§ **What to do**
Find the number of lines below in which the word "each" appears, and write that number only.

§ **Entries supplied**
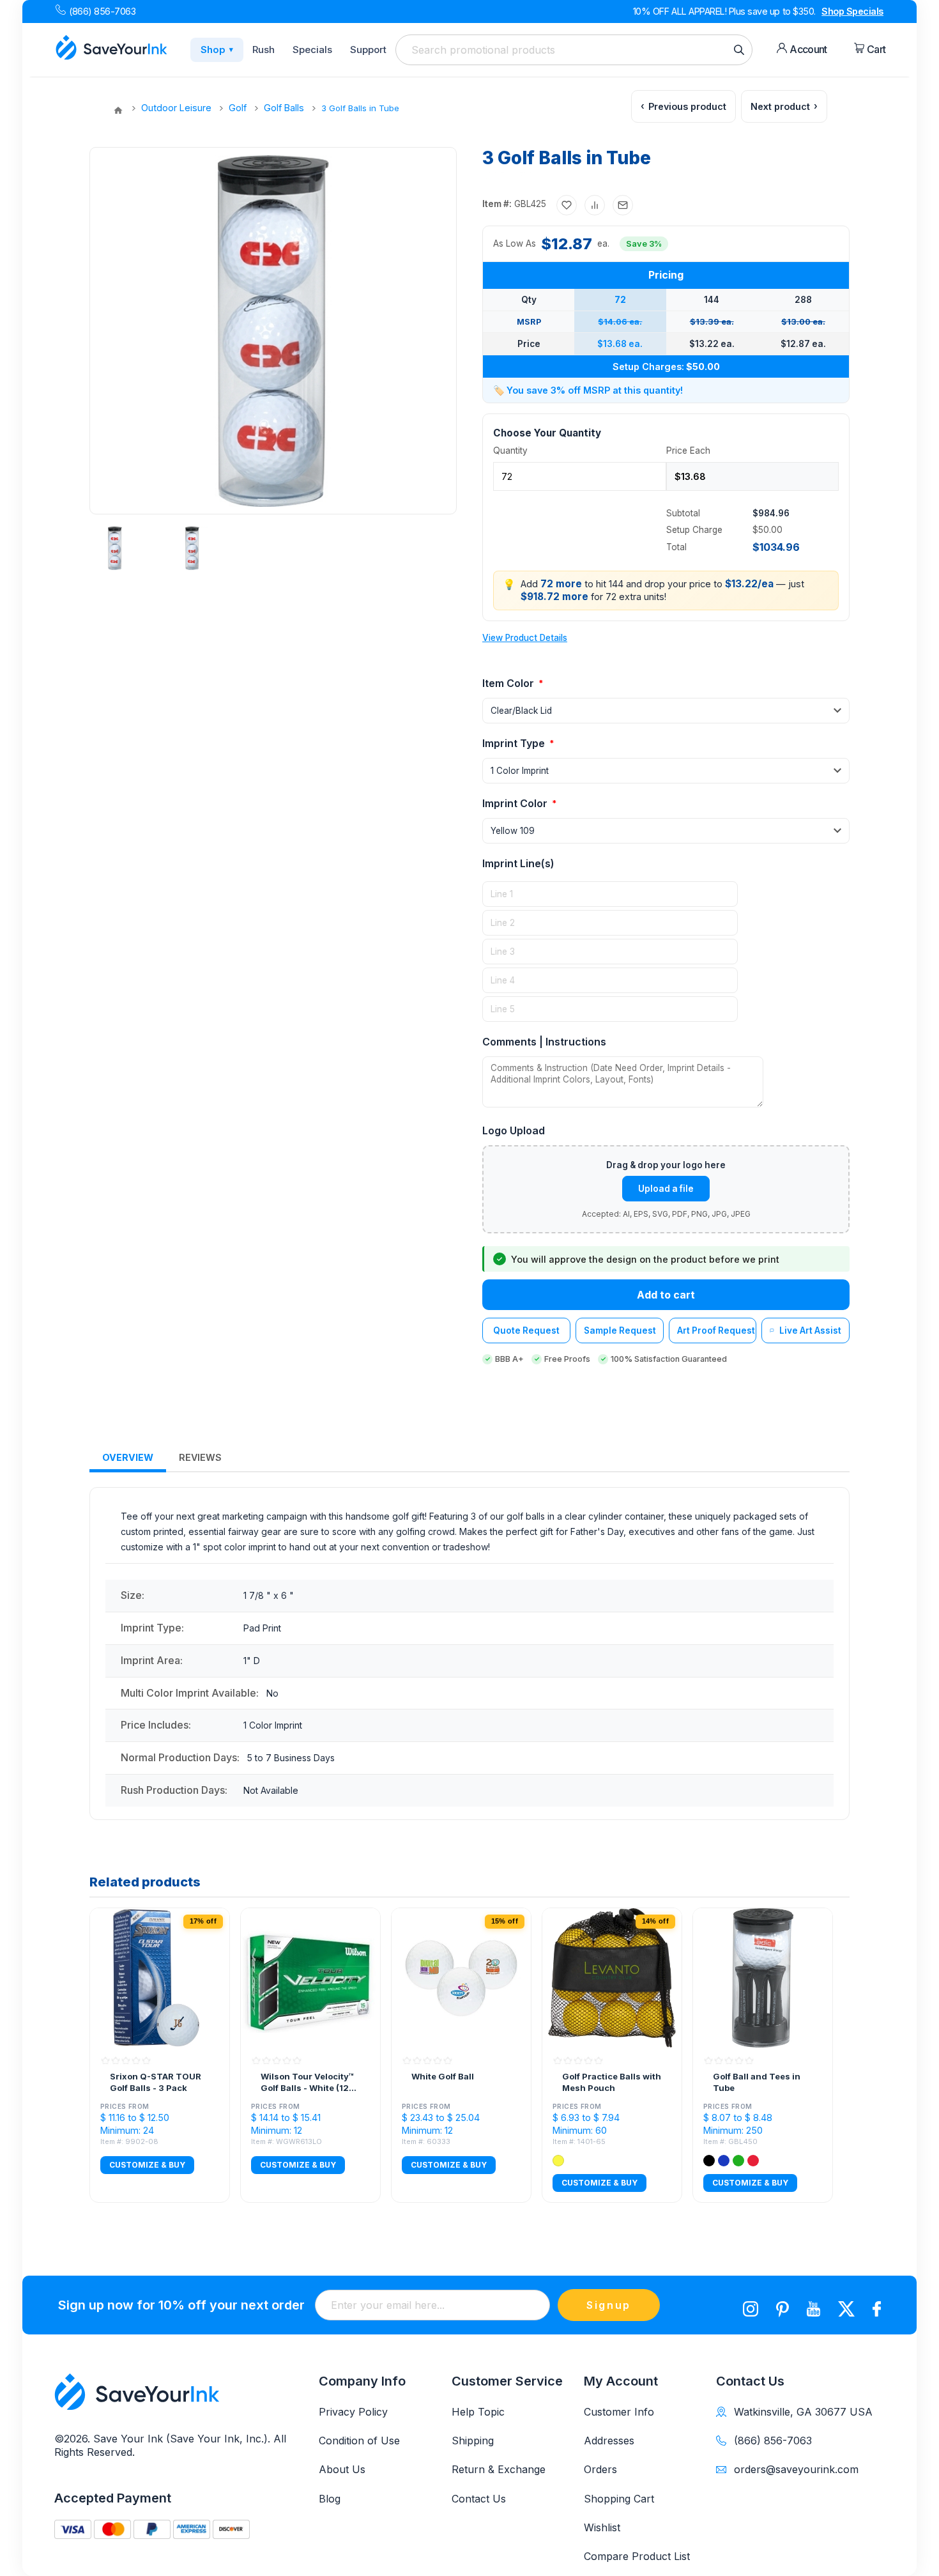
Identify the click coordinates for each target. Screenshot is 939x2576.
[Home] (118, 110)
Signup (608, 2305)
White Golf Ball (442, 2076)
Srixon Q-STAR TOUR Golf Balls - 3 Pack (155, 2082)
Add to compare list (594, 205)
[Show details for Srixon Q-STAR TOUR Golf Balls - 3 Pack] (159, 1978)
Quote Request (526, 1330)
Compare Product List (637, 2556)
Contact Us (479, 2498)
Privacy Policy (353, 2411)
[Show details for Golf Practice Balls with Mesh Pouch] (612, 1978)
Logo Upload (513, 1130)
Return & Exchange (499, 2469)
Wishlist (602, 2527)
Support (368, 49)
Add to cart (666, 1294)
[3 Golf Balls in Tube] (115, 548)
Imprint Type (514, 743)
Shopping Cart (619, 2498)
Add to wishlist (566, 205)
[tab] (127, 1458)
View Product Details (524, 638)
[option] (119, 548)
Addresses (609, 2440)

==

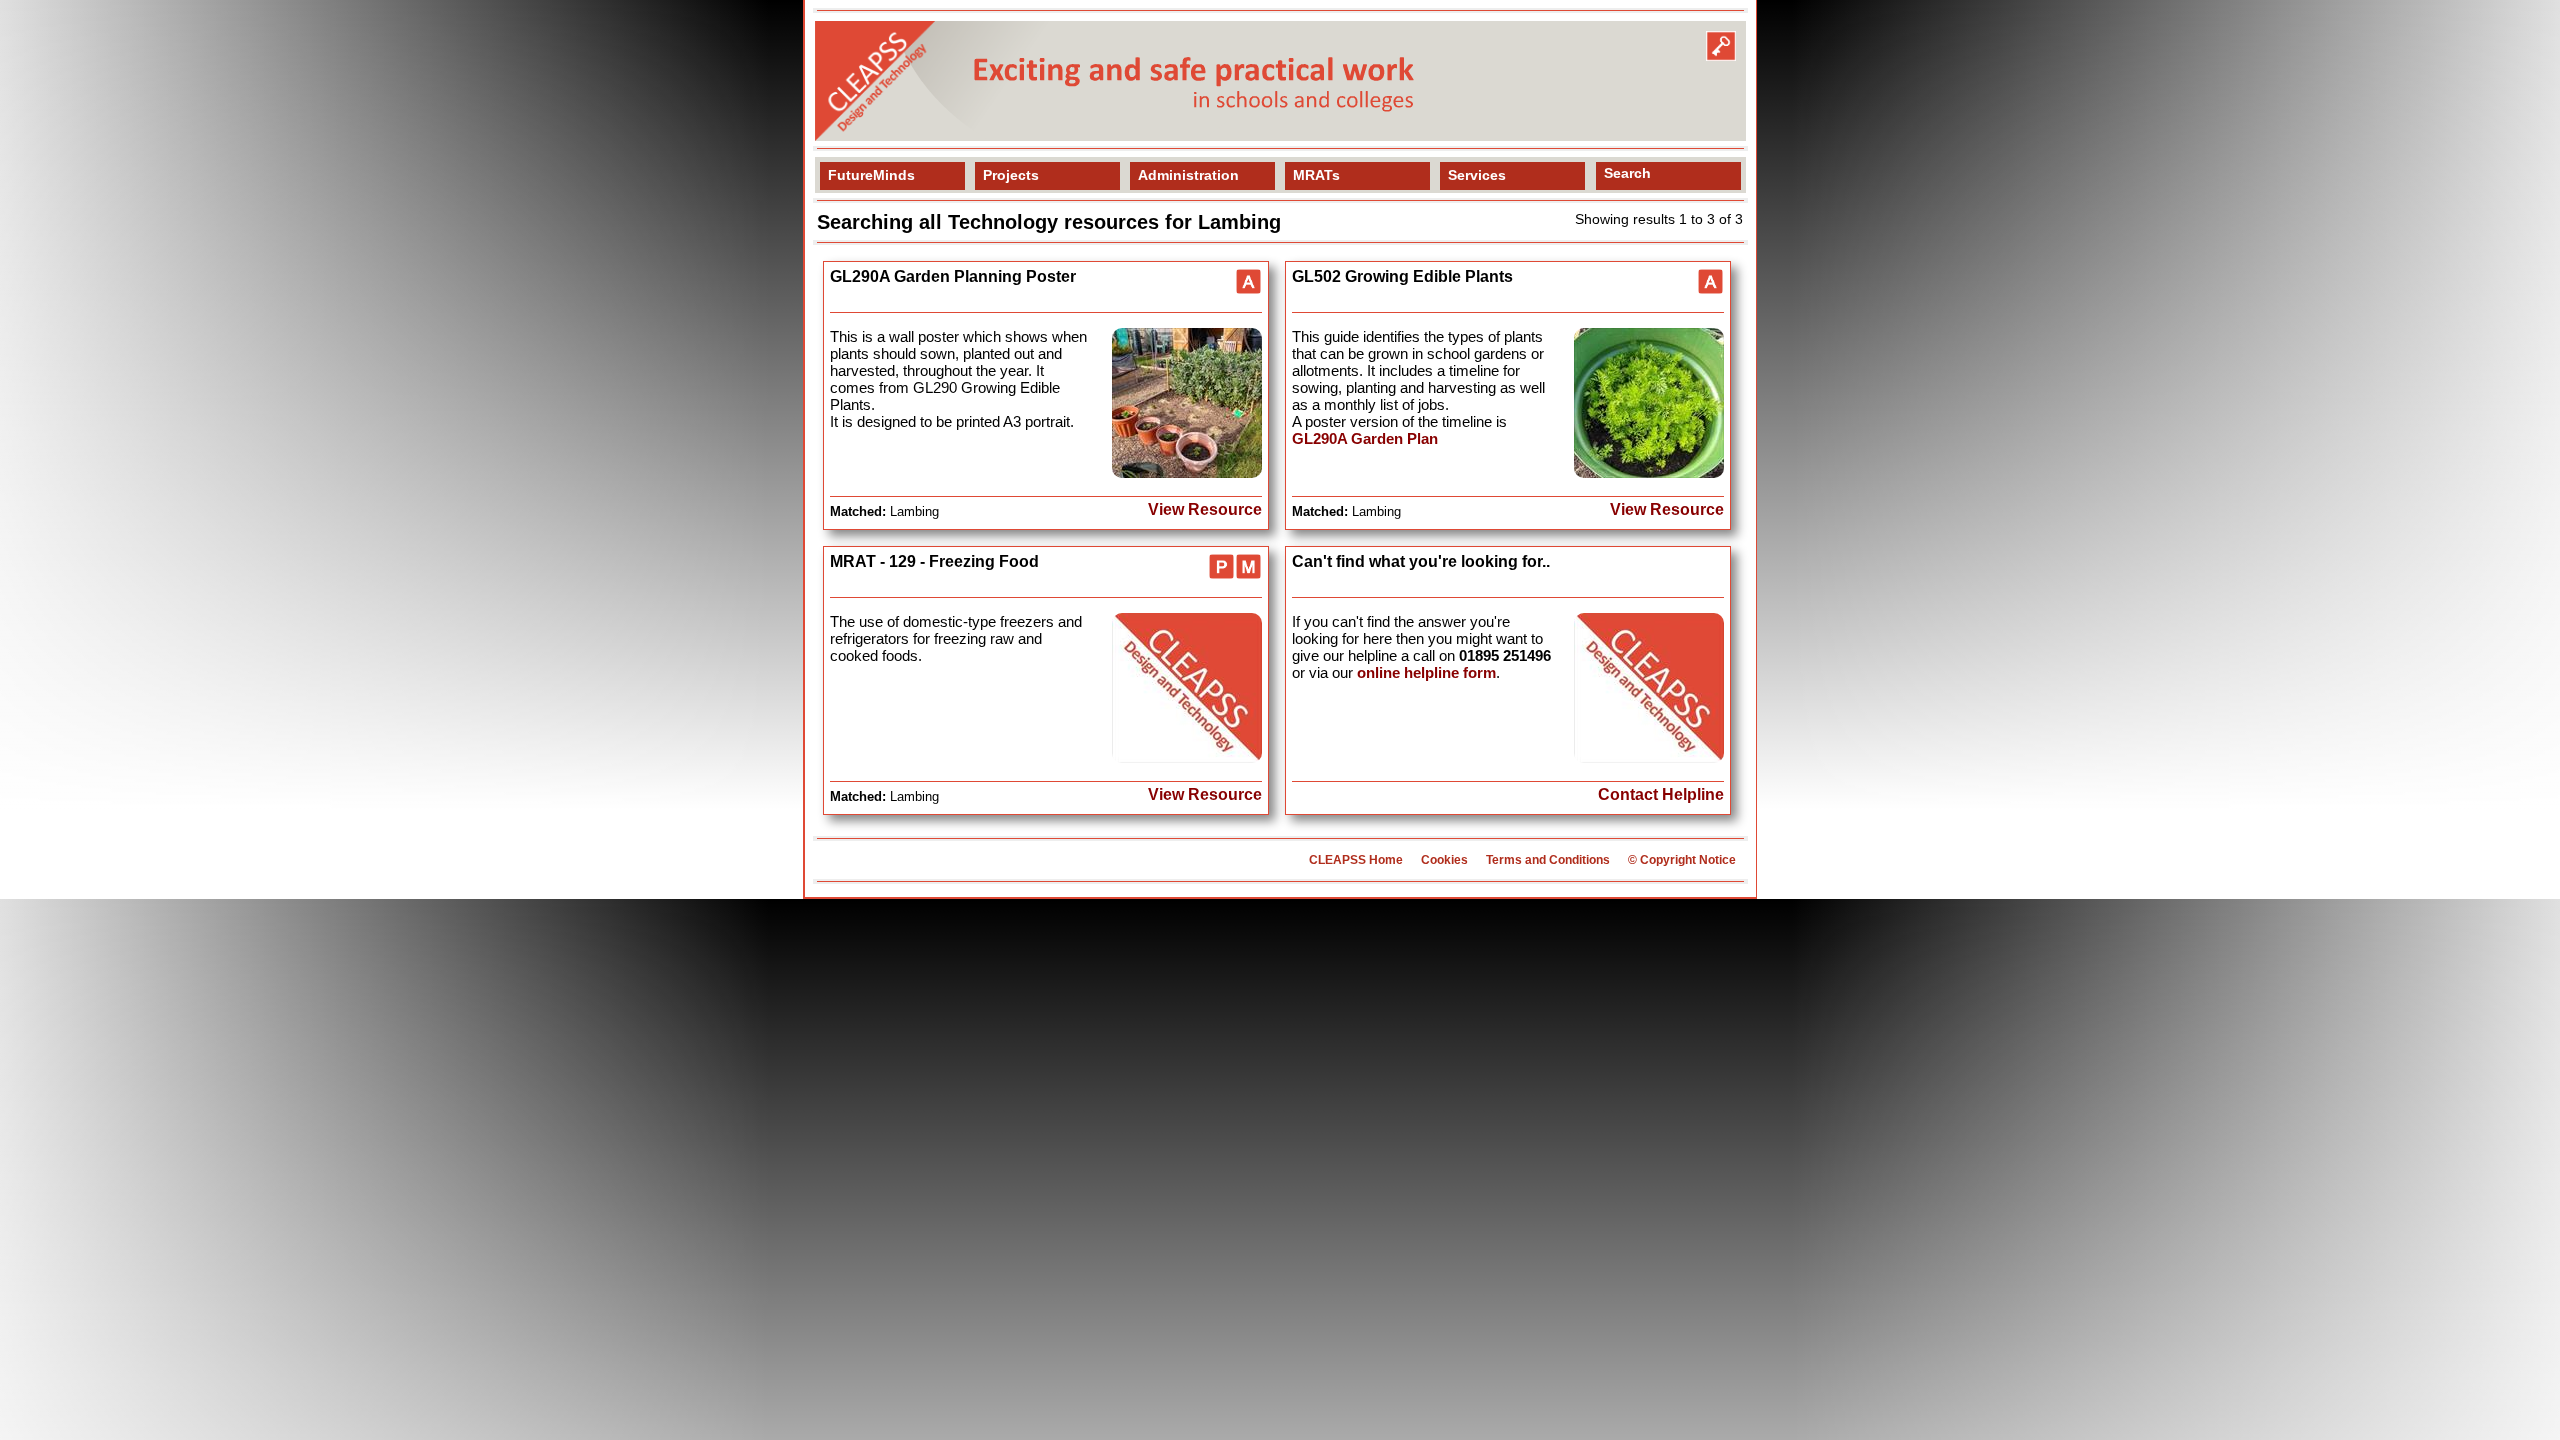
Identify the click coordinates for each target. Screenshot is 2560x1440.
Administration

§ **Response below**
2